Raw data.

● ● ● ●

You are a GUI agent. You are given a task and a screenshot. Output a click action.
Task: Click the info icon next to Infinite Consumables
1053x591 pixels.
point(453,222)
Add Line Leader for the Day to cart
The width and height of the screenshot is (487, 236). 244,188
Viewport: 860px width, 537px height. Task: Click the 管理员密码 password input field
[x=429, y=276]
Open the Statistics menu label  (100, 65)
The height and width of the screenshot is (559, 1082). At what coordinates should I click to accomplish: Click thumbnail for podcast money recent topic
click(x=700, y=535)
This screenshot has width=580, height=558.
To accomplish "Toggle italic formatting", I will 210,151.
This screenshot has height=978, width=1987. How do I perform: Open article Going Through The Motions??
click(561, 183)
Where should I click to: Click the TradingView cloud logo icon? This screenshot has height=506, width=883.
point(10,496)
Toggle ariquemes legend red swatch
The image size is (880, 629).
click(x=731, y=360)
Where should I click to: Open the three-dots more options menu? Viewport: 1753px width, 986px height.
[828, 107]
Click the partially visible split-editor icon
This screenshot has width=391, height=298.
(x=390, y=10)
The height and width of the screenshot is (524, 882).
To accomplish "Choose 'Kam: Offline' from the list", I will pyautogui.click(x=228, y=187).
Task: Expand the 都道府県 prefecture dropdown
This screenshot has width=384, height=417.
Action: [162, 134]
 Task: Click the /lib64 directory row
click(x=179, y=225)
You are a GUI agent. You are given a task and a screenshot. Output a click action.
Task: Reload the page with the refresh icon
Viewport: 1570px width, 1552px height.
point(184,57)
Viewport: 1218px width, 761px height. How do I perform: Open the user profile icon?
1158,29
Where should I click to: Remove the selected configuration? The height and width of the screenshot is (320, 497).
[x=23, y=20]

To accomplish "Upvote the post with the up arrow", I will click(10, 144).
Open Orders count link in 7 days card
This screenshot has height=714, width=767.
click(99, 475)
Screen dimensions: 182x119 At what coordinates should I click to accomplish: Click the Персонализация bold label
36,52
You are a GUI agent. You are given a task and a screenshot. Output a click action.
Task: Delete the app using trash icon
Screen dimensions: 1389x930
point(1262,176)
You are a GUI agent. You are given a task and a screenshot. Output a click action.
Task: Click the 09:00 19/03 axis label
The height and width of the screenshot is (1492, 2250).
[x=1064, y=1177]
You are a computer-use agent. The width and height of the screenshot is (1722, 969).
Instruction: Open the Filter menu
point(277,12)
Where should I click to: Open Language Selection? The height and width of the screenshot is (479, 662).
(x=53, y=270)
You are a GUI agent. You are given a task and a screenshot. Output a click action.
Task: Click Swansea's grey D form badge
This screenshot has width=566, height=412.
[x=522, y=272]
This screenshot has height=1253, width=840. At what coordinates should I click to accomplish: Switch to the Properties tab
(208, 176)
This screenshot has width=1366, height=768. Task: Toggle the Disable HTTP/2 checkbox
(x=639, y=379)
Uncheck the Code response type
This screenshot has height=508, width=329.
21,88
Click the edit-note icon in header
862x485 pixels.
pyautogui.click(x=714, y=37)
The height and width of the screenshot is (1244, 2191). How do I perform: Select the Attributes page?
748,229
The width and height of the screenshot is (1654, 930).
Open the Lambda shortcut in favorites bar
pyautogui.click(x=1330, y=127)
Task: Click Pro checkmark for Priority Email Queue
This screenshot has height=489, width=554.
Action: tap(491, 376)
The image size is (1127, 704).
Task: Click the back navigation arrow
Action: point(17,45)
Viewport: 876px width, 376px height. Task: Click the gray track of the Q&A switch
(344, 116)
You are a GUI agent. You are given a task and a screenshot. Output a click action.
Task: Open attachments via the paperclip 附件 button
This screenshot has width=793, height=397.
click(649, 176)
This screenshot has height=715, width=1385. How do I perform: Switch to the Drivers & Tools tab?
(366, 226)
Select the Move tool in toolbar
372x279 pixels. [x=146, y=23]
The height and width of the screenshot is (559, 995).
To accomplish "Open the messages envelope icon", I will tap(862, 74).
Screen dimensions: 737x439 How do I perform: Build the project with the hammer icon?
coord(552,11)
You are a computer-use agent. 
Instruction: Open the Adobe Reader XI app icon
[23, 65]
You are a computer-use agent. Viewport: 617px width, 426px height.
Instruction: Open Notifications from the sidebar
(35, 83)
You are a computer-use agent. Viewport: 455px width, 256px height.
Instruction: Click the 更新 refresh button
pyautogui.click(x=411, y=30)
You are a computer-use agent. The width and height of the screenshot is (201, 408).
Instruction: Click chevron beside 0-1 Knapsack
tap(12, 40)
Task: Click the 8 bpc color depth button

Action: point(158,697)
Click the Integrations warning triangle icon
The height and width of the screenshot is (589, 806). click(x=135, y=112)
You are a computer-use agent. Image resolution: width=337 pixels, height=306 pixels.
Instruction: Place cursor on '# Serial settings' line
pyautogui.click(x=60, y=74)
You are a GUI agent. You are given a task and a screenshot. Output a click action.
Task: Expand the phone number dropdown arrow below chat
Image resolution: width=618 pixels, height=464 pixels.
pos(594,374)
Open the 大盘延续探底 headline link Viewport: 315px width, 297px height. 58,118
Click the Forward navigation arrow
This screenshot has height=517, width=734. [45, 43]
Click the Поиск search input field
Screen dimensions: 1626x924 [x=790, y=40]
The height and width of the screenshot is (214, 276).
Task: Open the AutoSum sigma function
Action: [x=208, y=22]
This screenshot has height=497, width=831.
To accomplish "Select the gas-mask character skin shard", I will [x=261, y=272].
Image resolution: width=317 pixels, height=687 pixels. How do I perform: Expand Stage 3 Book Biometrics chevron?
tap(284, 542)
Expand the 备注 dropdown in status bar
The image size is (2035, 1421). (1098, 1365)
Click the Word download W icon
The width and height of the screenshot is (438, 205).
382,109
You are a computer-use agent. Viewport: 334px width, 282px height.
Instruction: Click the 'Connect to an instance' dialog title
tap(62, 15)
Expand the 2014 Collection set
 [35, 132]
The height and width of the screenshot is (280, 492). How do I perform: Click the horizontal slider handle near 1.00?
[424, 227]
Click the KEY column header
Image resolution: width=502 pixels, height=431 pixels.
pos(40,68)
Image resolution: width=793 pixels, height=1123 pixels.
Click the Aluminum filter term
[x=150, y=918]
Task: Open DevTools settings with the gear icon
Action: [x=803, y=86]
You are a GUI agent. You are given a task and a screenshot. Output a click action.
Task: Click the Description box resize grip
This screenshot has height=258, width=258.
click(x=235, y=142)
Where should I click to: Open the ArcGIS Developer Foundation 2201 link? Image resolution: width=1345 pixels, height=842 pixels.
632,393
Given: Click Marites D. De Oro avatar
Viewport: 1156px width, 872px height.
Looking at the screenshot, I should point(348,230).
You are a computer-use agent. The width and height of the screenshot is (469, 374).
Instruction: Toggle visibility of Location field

● ● ● ●

Description of the task. Reproduce the entire listing above verbatim, from its first line through its last, without any alteration.

Completed exercise.
You are a GUI agent. You are given a task and a screenshot. Output a click action.
Task: Click the info icon next to Infinite Consumables
1053x591 pixels.
point(453,222)
Add Line Leader for the Day to cart
The width and height of the screenshot is (487, 236). 244,188
Viewport: 860px width, 537px height. Task: Click the 管理员密码 password input field
[x=429, y=276]
Open the Statistics menu label  (100, 65)
The height and width of the screenshot is (559, 1082). At what coordinates should I click to accomplish: Click thumbnail for podcast money recent topic
click(x=700, y=535)
This screenshot has width=580, height=558.
To accomplish "Toggle italic formatting", I will 210,151.
This screenshot has height=978, width=1987. How do I perform: Open article Going Through The Motions??
click(561, 183)
Where should I click to: Click the TradingView cloud logo icon? This screenshot has height=506, width=883.
point(10,496)
Toggle ariquemes legend red swatch
The image size is (880, 629).
click(x=731, y=360)
Where should I click to: Open the three-dots more options menu? Viewport: 1753px width, 986px height.
[828, 107]
Click the partially visible split-editor icon
This screenshot has width=391, height=298.
(x=390, y=10)
The height and width of the screenshot is (524, 882).
To accomplish "Choose 'Kam: Offline' from the list", I will pyautogui.click(x=228, y=187).
Task: Expand the 都道府県 prefecture dropdown
This screenshot has width=384, height=417.
Action: [162, 134]
 Task: Click the /lib64 directory row
click(x=179, y=225)
You are a GUI agent. You are given a task and a screenshot. Output a click action.
Task: Reload the page with the refresh icon
Viewport: 1570px width, 1552px height.
point(184,57)
Viewport: 1218px width, 761px height. How do I perform: Open the user profile icon?
1158,29
Where should I click to: Remove the selected configuration? The height and width of the screenshot is (320, 497).
[x=23, y=20]

To accomplish "Upvote the post with the up arrow", I will click(10, 144).
Open Orders count link in 7 days card
This screenshot has height=714, width=767.
click(99, 475)
Screen dimensions: 182x119 At what coordinates should I click to accomplish: Click the Персонализация bold label
36,52
You are a GUI agent. You are given a task and a screenshot. Output a click action.
Task: Delete the app using trash icon
Screen dimensions: 1389x930
point(1262,176)
You are a GUI agent. You are given a task and a screenshot. Output a click action.
Task: Click the 09:00 19/03 axis label
The height and width of the screenshot is (1492, 2250).
[x=1064, y=1177]
You are a computer-use agent. The width and height of the screenshot is (1722, 969).
Instruction: Open the Filter menu
point(277,12)
Where should I click to: Open Language Selection? The height and width of the screenshot is (479, 662).
(x=53, y=270)
You are a GUI agent. You are given a task and a screenshot. Output a click action.
Task: Click Swansea's grey D form badge
This screenshot has width=566, height=412.
[x=522, y=272]
This screenshot has height=1253, width=840. At what coordinates should I click to accomplish: Switch to the Properties tab
(208, 176)
This screenshot has width=1366, height=768. Task: Toggle the Disable HTTP/2 checkbox
(x=639, y=379)
Uncheck the Code response type
This screenshot has height=508, width=329.
21,88
Click the edit-note icon in header
862x485 pixels.
pyautogui.click(x=714, y=37)
The height and width of the screenshot is (1244, 2191). How do I perform: Select the Attributes page?
748,229
The width and height of the screenshot is (1654, 930).
Open the Lambda shortcut in favorites bar
pyautogui.click(x=1330, y=127)
Task: Click Pro checkmark for Priority Email Queue
This screenshot has height=489, width=554.
Action: tap(491, 376)
The image size is (1127, 704).
Task: Click the back navigation arrow
Action: point(17,45)
Viewport: 876px width, 376px height. Task: Click the gray track of the Q&A switch
(344, 116)
You are a GUI agent. You are given a task and a screenshot. Output a click action.
Task: Open attachments via the paperclip 附件 button
This screenshot has width=793, height=397.
click(649, 176)
This screenshot has height=715, width=1385. How do I perform: Switch to the Drivers & Tools tab?
(366, 226)
Select the Move tool in toolbar
372x279 pixels. [x=146, y=23]
The height and width of the screenshot is (559, 995).
To accomplish "Open the messages envelope icon", I will tap(862, 74).
Screen dimensions: 737x439 How do I perform: Build the project with the hammer icon?
coord(552,11)
You are a computer-use agent. 
Instruction: Open the Adobe Reader XI app icon
[23, 65]
You are a computer-use agent. Viewport: 617px width, 426px height.
Instruction: Open Notifications from the sidebar
(35, 83)
You are a computer-use agent. Viewport: 455px width, 256px height.
Instruction: Click the 更新 refresh button
pyautogui.click(x=411, y=30)
You are a computer-use agent. The width and height of the screenshot is (201, 408).
Instruction: Click chevron beside 0-1 Knapsack
tap(12, 40)
Task: Click the 8 bpc color depth button

Action: point(158,697)
Click the Integrations warning triangle icon
The height and width of the screenshot is (589, 806). click(x=135, y=112)
You are a computer-use agent. Image resolution: width=337 pixels, height=306 pixels.
Instruction: Place cursor on '# Serial settings' line
pyautogui.click(x=60, y=74)
You are a GUI agent. You are given a task and a screenshot. Output a click action.
Task: Expand the phone number dropdown arrow below chat
Image resolution: width=618 pixels, height=464 pixels.
pos(594,374)
Open the 大盘延续探底 headline link Viewport: 315px width, 297px height. 58,118
Click the Forward navigation arrow
This screenshot has height=517, width=734. [45, 43]
Click the Поиск search input field
Screen dimensions: 1626x924 [x=790, y=40]
The height and width of the screenshot is (214, 276).
Task: Open the AutoSum sigma function
Action: [x=208, y=22]
This screenshot has height=497, width=831.
To accomplish "Select the gas-mask character skin shard", I will [x=261, y=272].
Image resolution: width=317 pixels, height=687 pixels. How do I perform: Expand Stage 3 Book Biometrics chevron?
tap(284, 542)
Expand the 备注 dropdown in status bar
The image size is (2035, 1421). (1098, 1365)
Click the Word download W icon
The width and height of the screenshot is (438, 205).
382,109
You are a computer-use agent. Viewport: 334px width, 282px height.
Instruction: Click the 'Connect to an instance' dialog title
tap(62, 15)
Expand the 2014 Collection set
 [35, 132]
The height and width of the screenshot is (280, 492). How do I perform: Click the horizontal slider handle near 1.00?
[424, 227]
Click the KEY column header
Image resolution: width=502 pixels, height=431 pixels.
pos(40,68)
Image resolution: width=793 pixels, height=1123 pixels.
Click the Aluminum filter term
[x=150, y=918]
Task: Open DevTools settings with the gear icon
Action: [x=803, y=86]
You are a GUI agent. You are given a task and a screenshot. Output a click action.
Task: Click the Description box resize grip
This screenshot has height=258, width=258.
click(x=235, y=142)
Where should I click to: Open the ArcGIS Developer Foundation 2201 link? Image resolution: width=1345 pixels, height=842 pixels.
632,393
Given: Click Marites D. De Oro avatar
Viewport: 1156px width, 872px height.
Looking at the screenshot, I should point(348,230).
You are a computer-use agent. The width and height of the screenshot is (469, 374).
Instruction: Toggle visibility of Location field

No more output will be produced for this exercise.